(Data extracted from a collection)
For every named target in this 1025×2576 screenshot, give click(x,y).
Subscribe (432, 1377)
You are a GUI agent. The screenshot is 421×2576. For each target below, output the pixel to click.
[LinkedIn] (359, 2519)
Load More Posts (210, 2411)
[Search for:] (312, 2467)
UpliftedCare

**YOUR INSTRUCTIONS:** Return each entry without altering a single word.

**SOLUTION FOR THIS TASK:**
For every named target in this 1025×2576 screenshot, give click(x,y).
Subscribe (432, 1377)
You are a GUI agent. The screenshot is 421×2576. For each target below, output the pixel to click.
[LinkedIn] (359, 2519)
Load More Posts (210, 2411)
[Search for:] (312, 2467)
UpliftedCare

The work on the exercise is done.